● Your objective
Pull out each line of the records holding the string "blue".

● Dataset records
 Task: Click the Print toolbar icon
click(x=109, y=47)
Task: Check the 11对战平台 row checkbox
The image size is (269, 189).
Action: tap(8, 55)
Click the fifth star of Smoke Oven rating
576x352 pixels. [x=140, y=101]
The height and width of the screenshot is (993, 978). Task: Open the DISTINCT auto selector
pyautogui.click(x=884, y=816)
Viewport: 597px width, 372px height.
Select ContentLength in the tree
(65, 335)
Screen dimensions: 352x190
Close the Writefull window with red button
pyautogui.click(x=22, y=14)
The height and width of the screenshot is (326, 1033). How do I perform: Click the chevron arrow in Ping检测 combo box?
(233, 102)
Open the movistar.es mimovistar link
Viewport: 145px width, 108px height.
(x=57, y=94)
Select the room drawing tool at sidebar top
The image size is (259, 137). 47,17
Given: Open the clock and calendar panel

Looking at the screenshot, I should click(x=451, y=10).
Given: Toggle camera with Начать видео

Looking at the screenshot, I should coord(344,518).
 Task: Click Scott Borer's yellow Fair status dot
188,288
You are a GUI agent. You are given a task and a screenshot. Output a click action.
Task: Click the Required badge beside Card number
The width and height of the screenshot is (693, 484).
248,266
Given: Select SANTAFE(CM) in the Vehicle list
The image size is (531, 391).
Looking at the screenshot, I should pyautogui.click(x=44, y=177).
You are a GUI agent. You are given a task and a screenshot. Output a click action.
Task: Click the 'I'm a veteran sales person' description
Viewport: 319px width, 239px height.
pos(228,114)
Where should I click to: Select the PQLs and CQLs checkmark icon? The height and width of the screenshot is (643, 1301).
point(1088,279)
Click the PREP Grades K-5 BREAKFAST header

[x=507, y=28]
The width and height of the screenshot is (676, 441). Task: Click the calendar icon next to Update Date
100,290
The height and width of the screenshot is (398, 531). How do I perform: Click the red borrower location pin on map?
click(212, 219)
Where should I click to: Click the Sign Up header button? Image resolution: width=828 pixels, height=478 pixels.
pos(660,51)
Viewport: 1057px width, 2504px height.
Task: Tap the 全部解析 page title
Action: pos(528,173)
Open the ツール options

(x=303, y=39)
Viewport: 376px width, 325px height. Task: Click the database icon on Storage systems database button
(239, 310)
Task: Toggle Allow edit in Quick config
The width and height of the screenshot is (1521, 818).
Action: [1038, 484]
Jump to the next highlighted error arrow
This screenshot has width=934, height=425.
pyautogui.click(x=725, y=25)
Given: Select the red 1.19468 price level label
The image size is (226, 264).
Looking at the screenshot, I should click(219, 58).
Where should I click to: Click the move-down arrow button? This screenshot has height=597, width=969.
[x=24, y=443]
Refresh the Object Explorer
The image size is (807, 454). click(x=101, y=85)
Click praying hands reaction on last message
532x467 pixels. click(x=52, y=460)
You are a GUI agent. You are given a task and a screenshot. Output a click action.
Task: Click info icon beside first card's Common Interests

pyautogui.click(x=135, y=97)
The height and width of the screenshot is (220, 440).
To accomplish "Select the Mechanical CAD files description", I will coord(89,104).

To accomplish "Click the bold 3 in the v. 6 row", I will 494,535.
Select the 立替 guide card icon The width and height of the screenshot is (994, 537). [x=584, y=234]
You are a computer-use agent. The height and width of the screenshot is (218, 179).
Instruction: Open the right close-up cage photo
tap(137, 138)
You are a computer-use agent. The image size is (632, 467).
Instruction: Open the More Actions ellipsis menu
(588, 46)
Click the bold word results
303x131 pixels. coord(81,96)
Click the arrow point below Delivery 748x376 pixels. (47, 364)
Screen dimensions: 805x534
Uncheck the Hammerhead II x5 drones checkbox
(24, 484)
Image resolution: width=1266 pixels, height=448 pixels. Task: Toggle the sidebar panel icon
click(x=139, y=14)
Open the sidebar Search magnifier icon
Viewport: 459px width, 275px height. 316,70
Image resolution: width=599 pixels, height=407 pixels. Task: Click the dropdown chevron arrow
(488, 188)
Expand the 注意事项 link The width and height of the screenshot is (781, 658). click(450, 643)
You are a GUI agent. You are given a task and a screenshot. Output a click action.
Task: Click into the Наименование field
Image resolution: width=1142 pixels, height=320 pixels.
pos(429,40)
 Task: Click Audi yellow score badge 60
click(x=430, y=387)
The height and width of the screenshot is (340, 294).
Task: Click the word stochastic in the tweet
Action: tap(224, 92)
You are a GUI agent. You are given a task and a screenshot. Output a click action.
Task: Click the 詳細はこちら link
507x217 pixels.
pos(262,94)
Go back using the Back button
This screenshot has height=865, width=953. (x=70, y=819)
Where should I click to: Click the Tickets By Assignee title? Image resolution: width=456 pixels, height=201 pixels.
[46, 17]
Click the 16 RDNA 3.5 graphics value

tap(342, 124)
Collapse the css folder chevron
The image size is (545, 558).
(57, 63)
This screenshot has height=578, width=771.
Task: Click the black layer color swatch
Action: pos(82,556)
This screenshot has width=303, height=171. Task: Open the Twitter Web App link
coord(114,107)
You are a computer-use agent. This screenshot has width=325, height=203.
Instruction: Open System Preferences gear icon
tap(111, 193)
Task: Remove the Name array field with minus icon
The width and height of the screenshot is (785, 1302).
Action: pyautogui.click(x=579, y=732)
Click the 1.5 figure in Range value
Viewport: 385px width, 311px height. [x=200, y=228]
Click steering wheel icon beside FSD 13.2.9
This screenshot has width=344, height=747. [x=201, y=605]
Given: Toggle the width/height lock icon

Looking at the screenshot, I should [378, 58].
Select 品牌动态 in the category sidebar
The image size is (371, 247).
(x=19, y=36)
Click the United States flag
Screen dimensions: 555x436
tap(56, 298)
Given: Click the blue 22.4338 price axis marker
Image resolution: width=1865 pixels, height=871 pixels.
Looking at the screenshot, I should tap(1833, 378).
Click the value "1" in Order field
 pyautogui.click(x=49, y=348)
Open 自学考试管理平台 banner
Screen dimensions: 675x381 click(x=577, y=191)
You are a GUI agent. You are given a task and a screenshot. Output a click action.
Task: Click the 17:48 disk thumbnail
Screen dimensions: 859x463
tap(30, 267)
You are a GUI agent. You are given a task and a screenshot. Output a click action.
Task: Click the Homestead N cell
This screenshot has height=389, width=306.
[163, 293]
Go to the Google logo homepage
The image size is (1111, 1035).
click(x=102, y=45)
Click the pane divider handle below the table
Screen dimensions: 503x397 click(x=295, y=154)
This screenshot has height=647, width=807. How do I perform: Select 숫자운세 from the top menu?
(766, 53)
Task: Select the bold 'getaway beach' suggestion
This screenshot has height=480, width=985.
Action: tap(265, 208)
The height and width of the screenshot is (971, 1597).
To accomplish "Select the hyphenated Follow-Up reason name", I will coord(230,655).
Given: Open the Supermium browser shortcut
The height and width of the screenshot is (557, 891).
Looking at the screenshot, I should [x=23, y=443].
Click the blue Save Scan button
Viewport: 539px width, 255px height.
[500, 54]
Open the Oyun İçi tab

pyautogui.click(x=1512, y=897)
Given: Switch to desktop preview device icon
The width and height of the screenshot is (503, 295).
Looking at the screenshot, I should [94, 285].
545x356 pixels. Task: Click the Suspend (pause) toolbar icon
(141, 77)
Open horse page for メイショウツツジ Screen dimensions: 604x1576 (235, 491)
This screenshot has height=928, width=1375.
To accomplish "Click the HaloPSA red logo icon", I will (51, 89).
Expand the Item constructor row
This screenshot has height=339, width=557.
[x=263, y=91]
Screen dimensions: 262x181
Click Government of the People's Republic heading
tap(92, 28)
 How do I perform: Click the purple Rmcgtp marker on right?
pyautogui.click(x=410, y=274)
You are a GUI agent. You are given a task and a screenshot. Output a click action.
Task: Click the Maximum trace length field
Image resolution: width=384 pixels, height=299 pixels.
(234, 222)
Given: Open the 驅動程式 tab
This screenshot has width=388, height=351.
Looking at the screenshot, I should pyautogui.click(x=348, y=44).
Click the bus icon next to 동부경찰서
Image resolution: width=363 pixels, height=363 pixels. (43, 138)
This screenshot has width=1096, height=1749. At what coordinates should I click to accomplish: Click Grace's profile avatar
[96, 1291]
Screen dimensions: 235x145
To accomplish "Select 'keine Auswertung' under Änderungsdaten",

● Written answer
Given: Click the blue 22.4338 price axis marker
Click the blue Save Scan button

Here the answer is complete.